Her companion raised and lowered her shoulders.
‘I’m curious about sickness. I can’t believe it’s always to do with sinning. Ma says I get so many spots because I do wrong things, but I don’t even know what the wrong things are! Way back, a distant relative of ours started a small hospital near Warren Horesby Manor House. It was moved to a bigger plot because they had so many sick. I’ve helped there since being twelve years old. I might…’ but Margaret wasn’t listening; she’d fallen asleep.

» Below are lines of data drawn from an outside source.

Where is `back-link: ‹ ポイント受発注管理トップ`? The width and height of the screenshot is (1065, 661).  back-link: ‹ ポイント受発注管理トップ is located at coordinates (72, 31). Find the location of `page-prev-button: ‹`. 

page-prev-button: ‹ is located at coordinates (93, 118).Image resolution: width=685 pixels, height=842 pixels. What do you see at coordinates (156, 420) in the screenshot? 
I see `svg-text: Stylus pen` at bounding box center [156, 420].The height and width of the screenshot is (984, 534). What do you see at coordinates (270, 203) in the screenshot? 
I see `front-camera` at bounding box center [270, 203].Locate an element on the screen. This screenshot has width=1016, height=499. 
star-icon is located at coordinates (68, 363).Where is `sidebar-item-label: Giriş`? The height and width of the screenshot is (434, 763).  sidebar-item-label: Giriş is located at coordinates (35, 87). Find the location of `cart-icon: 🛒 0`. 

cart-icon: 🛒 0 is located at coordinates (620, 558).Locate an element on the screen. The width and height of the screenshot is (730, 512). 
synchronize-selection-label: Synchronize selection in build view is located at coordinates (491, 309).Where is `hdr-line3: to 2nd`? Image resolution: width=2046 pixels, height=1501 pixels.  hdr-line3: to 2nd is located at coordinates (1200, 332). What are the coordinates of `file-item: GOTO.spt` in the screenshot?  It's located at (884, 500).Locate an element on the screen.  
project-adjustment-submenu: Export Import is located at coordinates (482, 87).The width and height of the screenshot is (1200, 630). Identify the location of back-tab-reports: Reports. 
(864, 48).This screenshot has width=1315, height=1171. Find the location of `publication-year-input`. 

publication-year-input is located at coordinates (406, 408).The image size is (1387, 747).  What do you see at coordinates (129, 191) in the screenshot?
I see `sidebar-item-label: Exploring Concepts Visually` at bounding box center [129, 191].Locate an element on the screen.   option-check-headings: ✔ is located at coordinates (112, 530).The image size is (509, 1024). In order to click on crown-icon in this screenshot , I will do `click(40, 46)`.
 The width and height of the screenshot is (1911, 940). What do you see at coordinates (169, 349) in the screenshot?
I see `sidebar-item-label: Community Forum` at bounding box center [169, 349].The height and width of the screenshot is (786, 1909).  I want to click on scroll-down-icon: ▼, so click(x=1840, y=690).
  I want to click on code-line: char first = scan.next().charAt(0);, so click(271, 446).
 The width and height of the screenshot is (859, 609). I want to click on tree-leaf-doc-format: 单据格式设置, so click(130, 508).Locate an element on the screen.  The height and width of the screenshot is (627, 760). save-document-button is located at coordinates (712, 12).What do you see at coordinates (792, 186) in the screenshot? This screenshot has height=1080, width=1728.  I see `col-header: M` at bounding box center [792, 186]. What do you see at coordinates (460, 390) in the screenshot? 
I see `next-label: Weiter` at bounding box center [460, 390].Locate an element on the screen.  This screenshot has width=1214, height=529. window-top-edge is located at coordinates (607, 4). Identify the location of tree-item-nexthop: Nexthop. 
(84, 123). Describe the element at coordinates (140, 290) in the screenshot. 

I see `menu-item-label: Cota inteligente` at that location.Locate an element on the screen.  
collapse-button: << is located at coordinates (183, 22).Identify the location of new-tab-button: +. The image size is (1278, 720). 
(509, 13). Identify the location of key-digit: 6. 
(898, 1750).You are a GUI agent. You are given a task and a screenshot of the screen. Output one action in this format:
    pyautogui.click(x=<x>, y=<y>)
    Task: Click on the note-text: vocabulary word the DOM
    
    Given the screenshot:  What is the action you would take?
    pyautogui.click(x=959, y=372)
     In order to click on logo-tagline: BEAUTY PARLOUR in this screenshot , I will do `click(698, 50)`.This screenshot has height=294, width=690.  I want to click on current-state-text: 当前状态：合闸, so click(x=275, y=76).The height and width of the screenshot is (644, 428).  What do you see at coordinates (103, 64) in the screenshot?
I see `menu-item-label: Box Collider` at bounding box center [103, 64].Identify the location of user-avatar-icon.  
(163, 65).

The sea was black and swelling as they boarded the ship. Barefooted young men scarily climbed rigging and great sails billowed as if they might detach themselves and fly away. Rosa then clearly understood why her sister’s husband had left after Lily died. The sea and its promise of adventures had called him. For certain, they would never see him again.
‘Come, Rosa,’ said Margaret. ‘We must go to our cabin below – I don’t want you leered at by sailors.’
In the gloom, Margaret deposited herself gingerly on one of four hard bunks with a bowl at her side. The cabin was low ceilinged and cramped. Their passage was an inexpensive one with no luxuries. The foetid air held odours of sweat, vomit, dampness, cats and rats. Rosa began to taste bitterness in her throat. She hadn’t bargained for seasickness and regretted eating so much food at the priory. In the cabin, fighting nausea as the ship tossed, Rosa’s heart pounded and, clutching her angel, she forced herself to believe she would survive long enough to have her adventure.